=== Work to be completed ===
Reproduce the records below exactly as given.

Dataset entries
*****

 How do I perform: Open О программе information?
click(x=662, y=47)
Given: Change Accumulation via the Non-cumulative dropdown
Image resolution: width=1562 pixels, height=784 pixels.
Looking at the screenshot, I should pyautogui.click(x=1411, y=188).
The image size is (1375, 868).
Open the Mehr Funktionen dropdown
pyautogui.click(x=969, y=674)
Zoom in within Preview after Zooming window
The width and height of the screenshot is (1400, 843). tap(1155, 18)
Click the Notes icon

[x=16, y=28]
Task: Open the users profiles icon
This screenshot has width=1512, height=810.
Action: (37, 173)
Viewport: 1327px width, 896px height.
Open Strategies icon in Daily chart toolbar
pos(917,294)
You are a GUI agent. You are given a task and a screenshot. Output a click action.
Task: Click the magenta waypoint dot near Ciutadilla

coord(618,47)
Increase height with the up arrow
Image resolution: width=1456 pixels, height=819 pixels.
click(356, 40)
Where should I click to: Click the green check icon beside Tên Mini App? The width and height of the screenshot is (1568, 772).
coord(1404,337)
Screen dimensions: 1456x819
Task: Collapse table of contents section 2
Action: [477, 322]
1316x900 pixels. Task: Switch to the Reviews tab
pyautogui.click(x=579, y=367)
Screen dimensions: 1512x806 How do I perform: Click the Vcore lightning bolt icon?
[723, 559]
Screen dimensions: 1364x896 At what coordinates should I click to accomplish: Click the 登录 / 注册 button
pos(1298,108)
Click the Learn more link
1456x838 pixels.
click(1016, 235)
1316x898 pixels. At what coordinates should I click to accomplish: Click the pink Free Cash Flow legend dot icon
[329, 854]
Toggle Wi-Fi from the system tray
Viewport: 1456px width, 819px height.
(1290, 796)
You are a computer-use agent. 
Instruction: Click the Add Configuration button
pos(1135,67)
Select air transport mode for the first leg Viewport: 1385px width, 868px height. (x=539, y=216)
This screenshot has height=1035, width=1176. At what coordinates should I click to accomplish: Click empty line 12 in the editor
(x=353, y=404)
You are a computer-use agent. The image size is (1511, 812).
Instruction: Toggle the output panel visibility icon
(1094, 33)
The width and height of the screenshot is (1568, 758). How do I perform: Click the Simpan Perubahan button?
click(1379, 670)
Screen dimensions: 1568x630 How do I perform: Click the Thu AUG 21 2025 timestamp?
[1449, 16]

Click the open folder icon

*****

=== Reply ===
 How do I perform: Open О программе information?
click(x=662, y=47)
Given: Change Accumulation via the Non-cumulative dropdown
Image resolution: width=1562 pixels, height=784 pixels.
Looking at the screenshot, I should pyautogui.click(x=1411, y=188).
The image size is (1375, 868).
Open the Mehr Funktionen dropdown
pyautogui.click(x=969, y=674)
Zoom in within Preview after Zooming window
The width and height of the screenshot is (1400, 843). tap(1155, 18)
Click the Notes icon

[x=16, y=28]
Task: Open the users profiles icon
This screenshot has width=1512, height=810.
Action: (37, 173)
Viewport: 1327px width, 896px height.
Open Strategies icon in Daily chart toolbar
pos(917,294)
You are a GUI agent. You are given a task and a screenshot. Output a click action.
Task: Click the magenta waypoint dot near Ciutadilla

coord(618,47)
Increase height with the up arrow
Image resolution: width=1456 pixels, height=819 pixels.
click(356, 40)
Where should I click to: Click the green check icon beside Tên Mini App? The width and height of the screenshot is (1568, 772).
coord(1404,337)
Screen dimensions: 1456x819
Task: Collapse table of contents section 2
Action: [477, 322]
1316x900 pixels. Task: Switch to the Reviews tab
pyautogui.click(x=579, y=367)
Screen dimensions: 1512x806 How do I perform: Click the Vcore lightning bolt icon?
[723, 559]
Screen dimensions: 1364x896 At what coordinates should I click to accomplish: Click the 登录 / 注册 button
pos(1298,108)
Click the Learn more link
1456x838 pixels.
click(1016, 235)
1316x898 pixels. At what coordinates should I click to accomplish: Click the pink Free Cash Flow legend dot icon
[329, 854]
Toggle Wi-Fi from the system tray
Viewport: 1456px width, 819px height.
(1290, 796)
You are a computer-use agent. 
Instruction: Click the Add Configuration button
pos(1135,67)
Select air transport mode for the first leg Viewport: 1385px width, 868px height. (x=539, y=216)
This screenshot has height=1035, width=1176. At what coordinates should I click to accomplish: Click empty line 12 in the editor
(x=353, y=404)
You are a computer-use agent. The image size is (1511, 812).
Instruction: Toggle the output panel visibility icon
(1094, 33)
The width and height of the screenshot is (1568, 758). How do I perform: Click the Simpan Perubahan button?
click(1379, 670)
Screen dimensions: 1568x630 How do I perform: Click the Thu AUG 21 2025 timestamp?
[1449, 16]

Click the open folder icon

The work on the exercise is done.